------ PROVIDED ENTRIES
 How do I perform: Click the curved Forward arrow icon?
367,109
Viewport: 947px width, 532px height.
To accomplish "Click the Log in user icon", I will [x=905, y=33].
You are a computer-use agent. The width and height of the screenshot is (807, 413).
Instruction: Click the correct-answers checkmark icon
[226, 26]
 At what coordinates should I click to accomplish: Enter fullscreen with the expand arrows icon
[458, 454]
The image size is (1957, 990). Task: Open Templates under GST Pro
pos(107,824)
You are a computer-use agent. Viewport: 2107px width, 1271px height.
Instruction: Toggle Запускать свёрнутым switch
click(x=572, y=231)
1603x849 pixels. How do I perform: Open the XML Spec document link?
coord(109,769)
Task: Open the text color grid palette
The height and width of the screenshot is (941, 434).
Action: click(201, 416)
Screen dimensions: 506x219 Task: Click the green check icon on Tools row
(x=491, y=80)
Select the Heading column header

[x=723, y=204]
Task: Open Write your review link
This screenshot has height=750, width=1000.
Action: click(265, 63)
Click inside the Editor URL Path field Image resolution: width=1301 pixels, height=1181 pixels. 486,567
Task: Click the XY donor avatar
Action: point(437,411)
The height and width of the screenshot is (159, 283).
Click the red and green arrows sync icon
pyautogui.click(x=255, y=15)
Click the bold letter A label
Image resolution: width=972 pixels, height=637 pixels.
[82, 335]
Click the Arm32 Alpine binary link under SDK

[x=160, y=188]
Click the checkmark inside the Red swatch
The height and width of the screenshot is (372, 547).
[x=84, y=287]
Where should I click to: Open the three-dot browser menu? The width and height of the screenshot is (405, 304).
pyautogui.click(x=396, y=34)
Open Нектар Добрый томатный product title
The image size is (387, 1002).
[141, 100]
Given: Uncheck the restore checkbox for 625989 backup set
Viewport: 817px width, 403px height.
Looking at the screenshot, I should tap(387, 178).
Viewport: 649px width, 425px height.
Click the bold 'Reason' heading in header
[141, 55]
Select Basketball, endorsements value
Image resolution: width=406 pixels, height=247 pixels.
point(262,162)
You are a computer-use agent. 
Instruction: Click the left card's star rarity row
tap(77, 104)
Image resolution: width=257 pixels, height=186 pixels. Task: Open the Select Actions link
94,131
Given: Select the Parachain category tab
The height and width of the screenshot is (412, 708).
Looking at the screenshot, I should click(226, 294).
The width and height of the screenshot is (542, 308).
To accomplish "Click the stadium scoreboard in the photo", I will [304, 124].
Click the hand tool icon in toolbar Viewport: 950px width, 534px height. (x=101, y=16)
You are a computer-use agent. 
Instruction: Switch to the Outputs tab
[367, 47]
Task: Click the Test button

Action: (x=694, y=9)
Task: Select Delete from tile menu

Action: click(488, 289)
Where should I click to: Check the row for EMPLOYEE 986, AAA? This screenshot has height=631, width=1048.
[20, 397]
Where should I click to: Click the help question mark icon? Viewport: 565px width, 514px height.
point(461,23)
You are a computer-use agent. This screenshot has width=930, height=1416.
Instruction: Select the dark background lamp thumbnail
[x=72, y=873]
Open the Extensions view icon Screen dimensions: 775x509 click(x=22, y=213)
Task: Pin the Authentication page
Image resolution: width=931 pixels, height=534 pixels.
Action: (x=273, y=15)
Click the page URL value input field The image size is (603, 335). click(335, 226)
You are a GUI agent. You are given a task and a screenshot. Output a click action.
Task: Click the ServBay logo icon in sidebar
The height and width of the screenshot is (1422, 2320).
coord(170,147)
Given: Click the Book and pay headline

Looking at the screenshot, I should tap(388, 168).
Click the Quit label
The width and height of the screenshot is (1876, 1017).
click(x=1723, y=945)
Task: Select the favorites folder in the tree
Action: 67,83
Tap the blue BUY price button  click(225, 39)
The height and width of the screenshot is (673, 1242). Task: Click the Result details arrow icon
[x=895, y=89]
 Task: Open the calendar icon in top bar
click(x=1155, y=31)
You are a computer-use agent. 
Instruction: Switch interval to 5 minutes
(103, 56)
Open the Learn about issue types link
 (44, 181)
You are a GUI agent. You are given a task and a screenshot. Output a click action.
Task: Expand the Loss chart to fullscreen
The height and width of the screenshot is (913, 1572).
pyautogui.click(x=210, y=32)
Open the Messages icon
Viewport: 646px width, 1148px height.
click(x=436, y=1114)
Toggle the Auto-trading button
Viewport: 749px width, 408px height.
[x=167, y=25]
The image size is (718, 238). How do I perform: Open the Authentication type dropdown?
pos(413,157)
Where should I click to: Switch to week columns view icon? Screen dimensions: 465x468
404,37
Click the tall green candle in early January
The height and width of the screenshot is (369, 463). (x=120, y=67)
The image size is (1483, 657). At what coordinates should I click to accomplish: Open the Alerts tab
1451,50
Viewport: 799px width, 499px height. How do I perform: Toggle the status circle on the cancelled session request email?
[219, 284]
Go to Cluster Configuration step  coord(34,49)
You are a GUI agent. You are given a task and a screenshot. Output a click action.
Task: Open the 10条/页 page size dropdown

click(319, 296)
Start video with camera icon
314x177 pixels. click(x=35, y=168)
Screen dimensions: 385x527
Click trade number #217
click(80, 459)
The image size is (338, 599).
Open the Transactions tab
------------
• _WHAT IS ASKED_
Reproduce every line of the listing above, requests included, from the line containing "You are a computer-use agent. The" through the line containing "pos(107,824)", and output nothing else. Multiply only the click coordinates in the answers by 0.5, rounding each to a whole number with halves rounded up, and leave all numbers in the requests unchanged.

• _RESULT BELOW_
You are a computer-use agent. The width and height of the screenshot is (807, 413).
Instruction: Click the correct-answers checkmark icon
[113, 13]
 At what coordinates should I click to accomplish: Enter fullscreen with the expand arrows icon
[229, 227]
The image size is (1957, 990). Task: Open Templates under GST Pro
pos(54,412)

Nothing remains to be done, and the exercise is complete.